START Materials provided

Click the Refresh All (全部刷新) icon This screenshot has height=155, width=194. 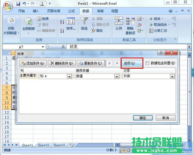[x=28, y=21]
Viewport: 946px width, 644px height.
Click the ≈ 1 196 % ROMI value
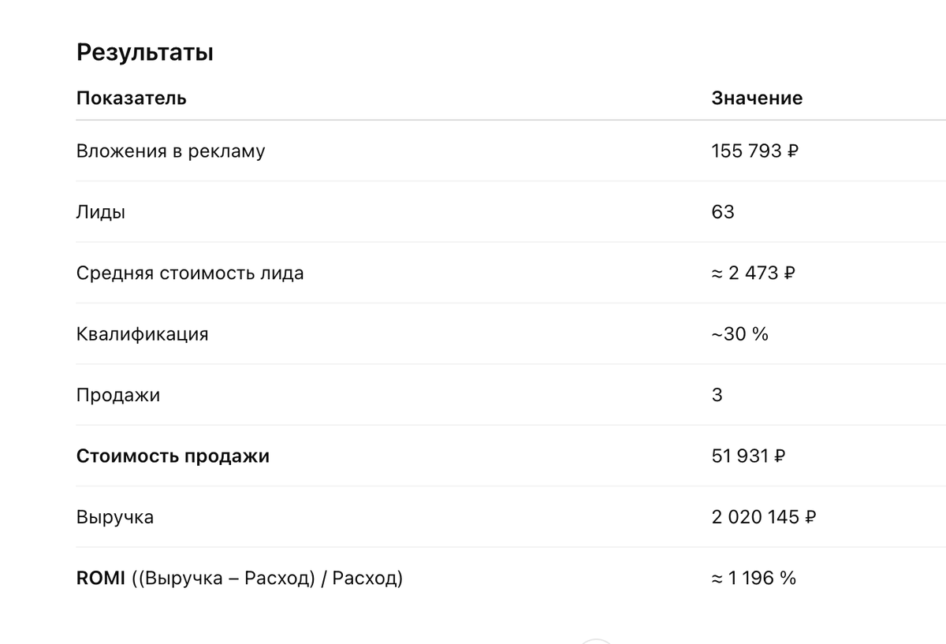pos(754,579)
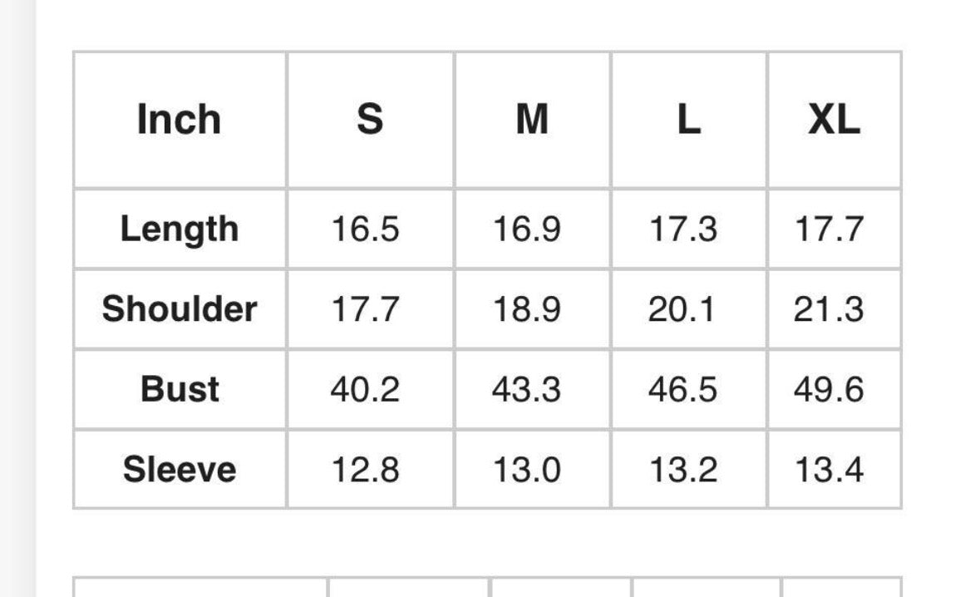This screenshot has width=980, height=597.
Task: Select the L size column header
Action: click(689, 120)
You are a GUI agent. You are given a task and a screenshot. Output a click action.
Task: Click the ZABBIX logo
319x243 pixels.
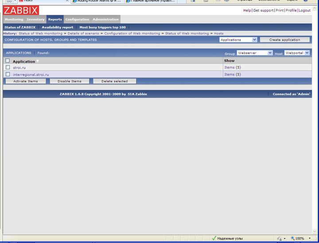coord(21,11)
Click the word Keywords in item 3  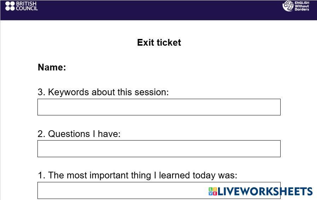click(x=69, y=92)
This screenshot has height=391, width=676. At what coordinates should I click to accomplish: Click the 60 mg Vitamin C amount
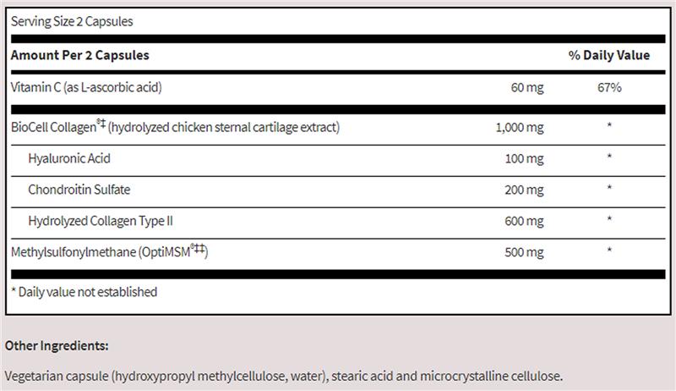[527, 88]
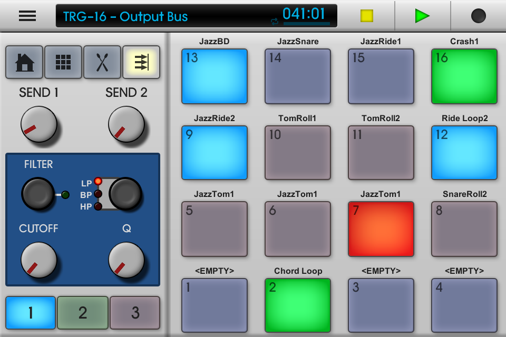Trigger pad 13 JazzBD
Image resolution: width=506 pixels, height=337 pixels.
pos(215,76)
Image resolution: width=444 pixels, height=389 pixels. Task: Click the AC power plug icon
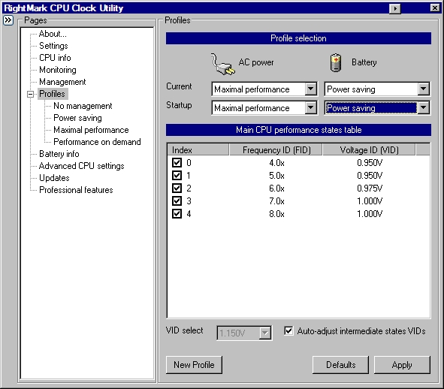(222, 65)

END Materials provided

> Action item
Return nothing except the lines from the line with "Image resolution: width=444" through the last line of the records above, copied exactly and without pictures.

> Exercise result
Image resolution: width=444 pixels, height=389 pixels. Task: Click the AC power plug icon
(222, 65)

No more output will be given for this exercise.